__Cosa farai__
- A) Trascrivi dal brano sulla metafisica il passo che comincia con le parole "La metafisica, in" e si chiude dopo "Galileo di Brecht).".
- B) Rendi in inglese questa frase del brano sulla metafisica: «Se si accettano le categorie si è già nella fisica.»

__Estratto del testo__
--------------------------------
La metafisica, in questo senso, è a monte (o al di sotto) delle dicotomie che costituiscono gli assi concettuali in cui il pensiero analitico si articola. Se si accettano le categorie si è già nella fisica. E quindi bisogna andare all’origine, alla fonte non ancora assaporata nel linguaggio, per trovarsi prima delle polarità alto-basso, bello-brutto, bene-male, soggetto-oggetto. Ed è lì che, prima della separazione dovuta al raffreddamento esistenziale del linguaggio, tutto è tutto e non ci sono fines di alcun tipo. E’ lì, dove non si è ancora limitata la realtà imponendole false credenze, che si può trovare quello che non sappiamo ancora per colpa di quello che crediamo di sapere (come grida il Galileo di Brecht).
--------------------------------
__Dati forniti__

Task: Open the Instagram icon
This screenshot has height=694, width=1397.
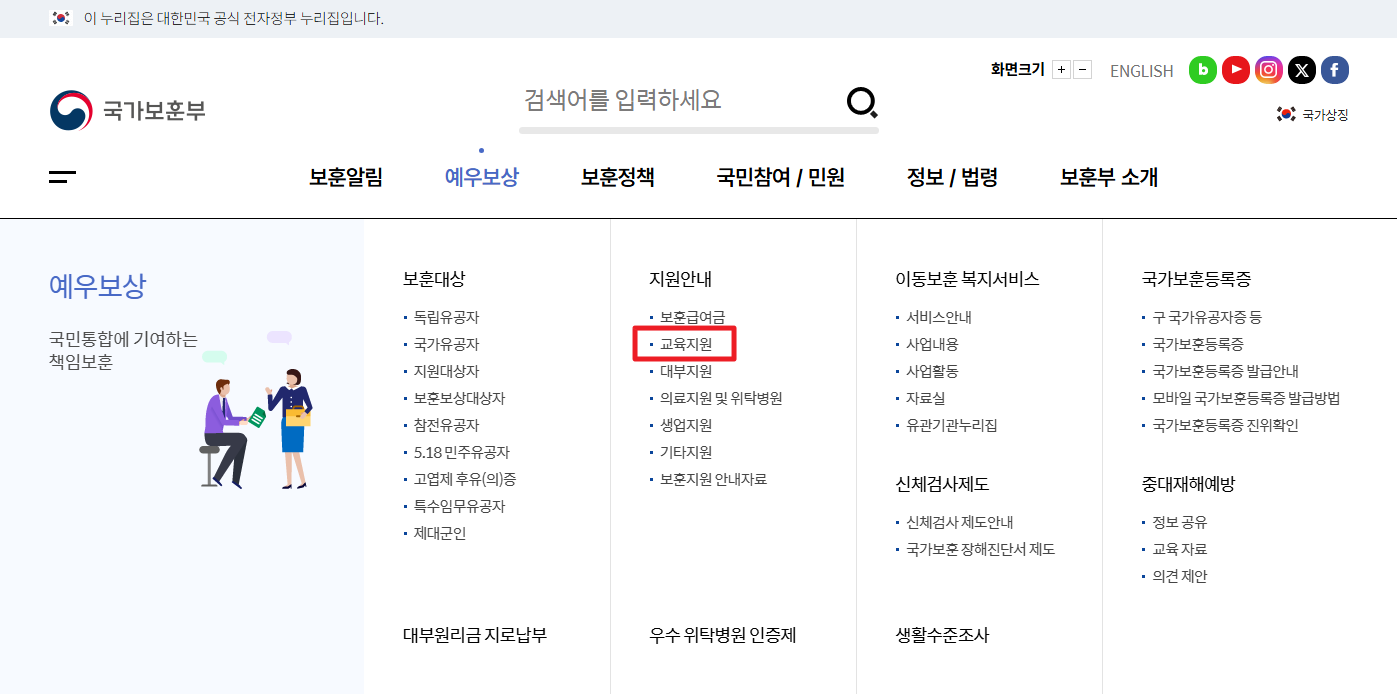Action: tap(1268, 70)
--------------------------------
__Risposte ai compiti__
- A)
La metafisica, in questo senso, è a monte (o al di sotto) delle dicotomie che costituiscono gli assi concettuali in cui il pensiero analitico si articola. Se si accettano le categorie si è già nella fisica. E quindi bisogna andare all’origine, alla fonte non ancora assaporata nel linguaggio, per trovarsi prima delle polarità alto-basso, bello-brutto, bene-male, soggetto-oggetto. Ed è lì che, prima della separazione dovuta al raffreddamento esistenziale del linguaggio, tutto è tutto e non ci sono fines di alcun tipo. E’ lì, dove non si è ancora limitata la realtà imponendole false credenze, che si può trovare quello che non sappiamo ancora per colpa di quello che crediamo di sapere (come grida il Galileo di Brecht).

- B) If one accepts the categories, one is already in physics.